Sandy proved to be another story. When its winds ripped out the Cunsolo's electric box on the side of the house, they lost power but noticed that their neighbor still had his. So Thomas went searching for a long power cord to plug in next door and at least keep his refrigerator going. When he stepped outside, there was two feet of sewage covering the ground, transformers started blowing up and his neighbor's house caught on fire. "We gotta go" he told his wife. When she attempted to grab the packed bags he yelled, "Leave 'em."

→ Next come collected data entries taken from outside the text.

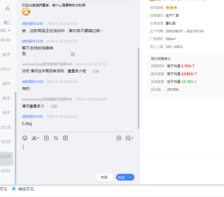This screenshot has height=197, width=224.
Task: Click the yuan payment request icon
Action: click(65, 138)
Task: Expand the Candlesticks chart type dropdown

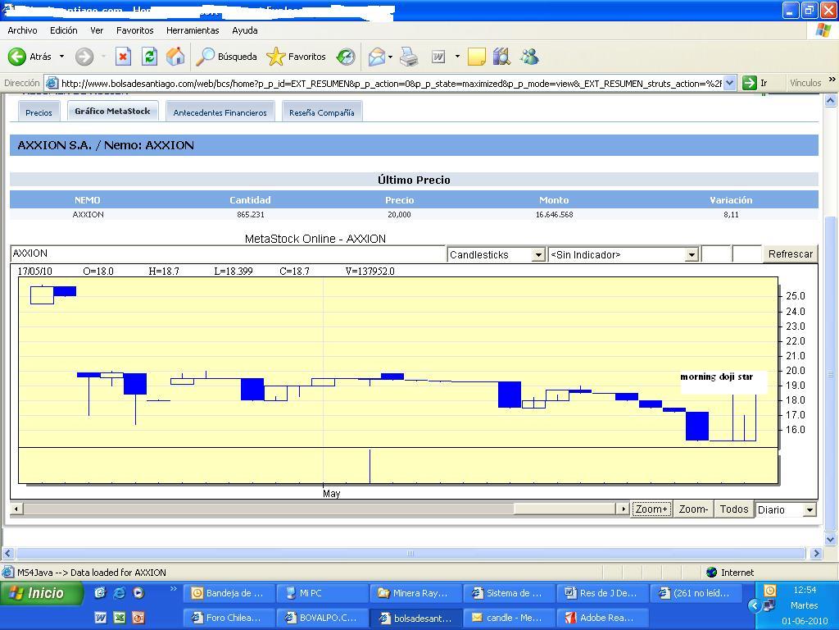Action: point(537,255)
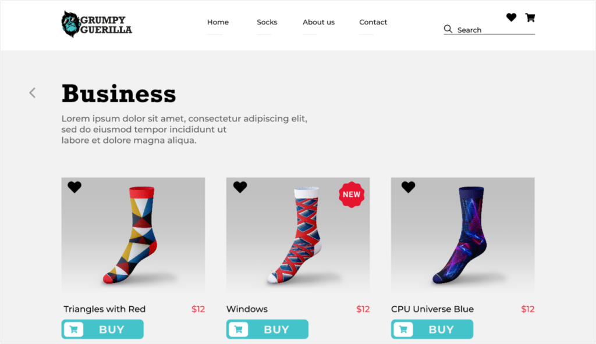Buy the Windows socks
Viewport: 596px width, 344px height.
267,329
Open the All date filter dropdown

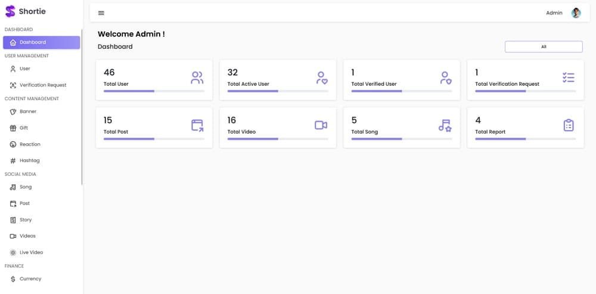[x=544, y=47]
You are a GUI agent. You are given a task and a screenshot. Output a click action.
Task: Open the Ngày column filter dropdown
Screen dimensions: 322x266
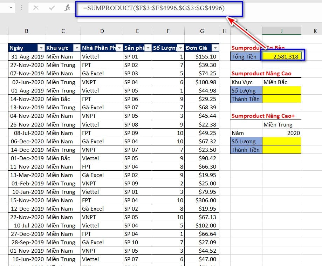pos(41,48)
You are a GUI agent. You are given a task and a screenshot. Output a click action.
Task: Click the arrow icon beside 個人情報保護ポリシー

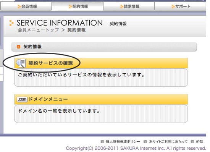pos(102,141)
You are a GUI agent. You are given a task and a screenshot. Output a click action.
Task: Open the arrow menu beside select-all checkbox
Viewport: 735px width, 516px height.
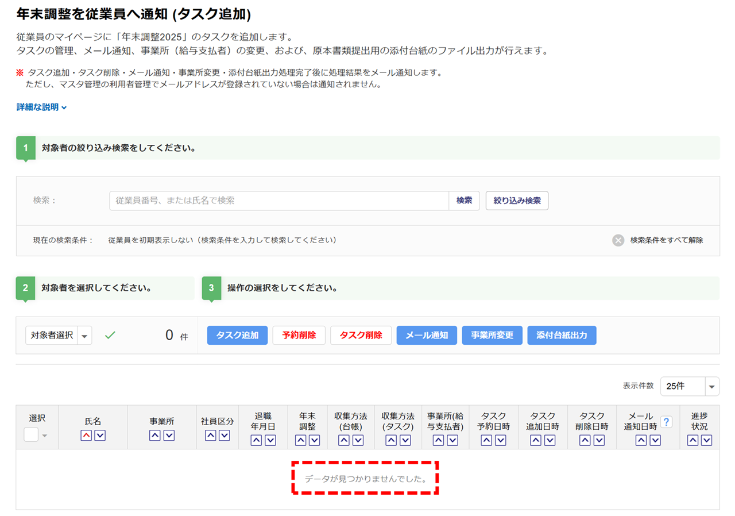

"We drove away in two feet of water," told me, "I looked in my rear-view mirror and there was a ten-foot wave coming. I didn't tell my wife because she was freaking out enough. I hit a patch of ground just high enough to get going and I was able to get to my nephew's house to safety. But I couldn't sleep all night because I knew my neighbor didn't get out. So the next morning as soon as there was light I took my nephew's large SUV and went back to try and get him. No matter where I went I couldn't get there -- too much water. I saw a fire truck abandoned, a rescue truck abandoned. I finally saw a rescue boat with eight people clinging. There was no one to take the people to safety so I spent the day taking people from that point to the shelters." The Cunsolos lost everything. But out of it Thomas Cunsolo became the founder of the Staten Island Alliance, a grassroots organization that is championing the wishes of the residents as, a year later, plans are starting to be revealed for the reconstruction of the damage wreaked by Sandy along the East Coast.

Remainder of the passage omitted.